Also, does anyone know the original component spec for this bike? Looks like a Marzocchi EXR, Hayes 9's, maybe XT/LX tranny, etc. What about bike weight?

Thanks for any help!


----------



## Twisted1 (Aug 24, 2010)

think this is what your looking for........http://www.bikepedia.com/QuickBike/BikeSpecs.aspx?Year=2001&Brand=Kona&Model=Stinky&Type=bike


----------



## Fuzz541 (Jul 27, 2006)

Close, but my bike came with discs and I think a higher parts spec. I couldn't find it on Bikepedia using Kona Stinky as search terms. 

No biggie - I'm actually more curious about folks' thoughts on the suspension mods. I know people have used dual-crown forks and other heavy-duty items on these frames. So I'm not worried about strength, just utility as a heavy XC / AM bike, mostly as concerns the rear shock. 

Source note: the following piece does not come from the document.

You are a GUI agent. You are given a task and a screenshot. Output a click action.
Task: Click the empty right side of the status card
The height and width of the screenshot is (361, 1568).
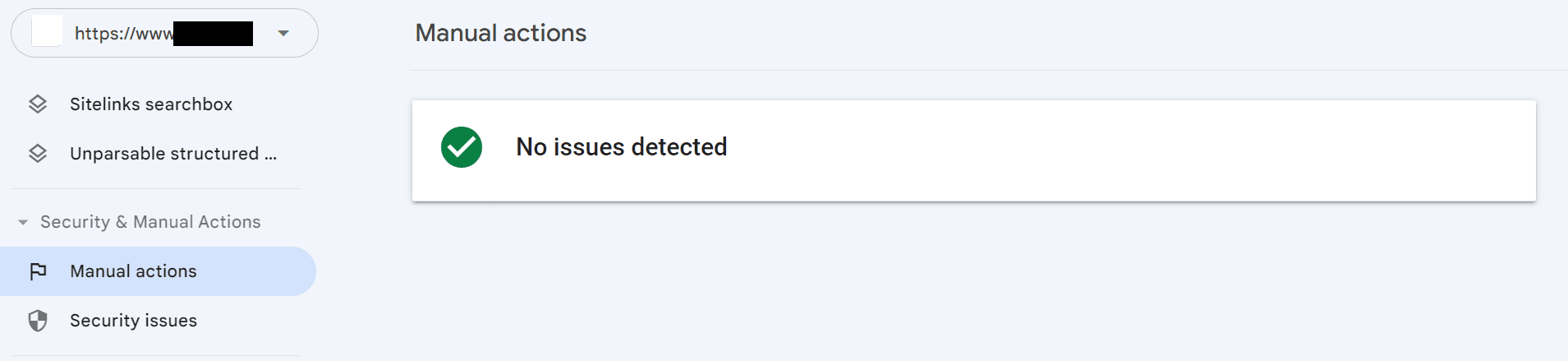(x=1232, y=150)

I want the bike to be a "Kona Pitch" for me for the next few years - medium weight, strong, versatile, etc. I think I'll go XPosting in the Kona forum.


----------



## SHIVER ME TIMBERS (Jan 12, 2004)

Mr fuzz,....honestly if I was going to use the bike for light dh and am then I wouldn't get the plates...plates were a waste money and I rode dh which needed the extra travel

I would not mess with the geometry either......I would keep the shock with same eye to eye......I would definitely put an air shock on it, lighter cranks like xt's and a lighter wheel set. I ran a jr t on mine but I would look for a fork......stock forks were heavy...get a lighter fork......good luck.... I had a 2002....great bike but mine weighed 42 pounds...to pedal up and around it would have been nice to have that bike at 33 or so which would easily be done with what I mentioned above


----------



## coiler_guy (Dec 20, 2005)

I just wanted to pipe up and say the BETD plates are a waste of money. I had a 2004 coiler (5 inch travel) which i rode in bike parks. It was great. I thought it'd be even better with more travel so I bought the BETD plates. Wow, what garbage. don't waste your money. you'd be better off spending the money on a better shock with stock plates than wasting it on the BETD plates.


----------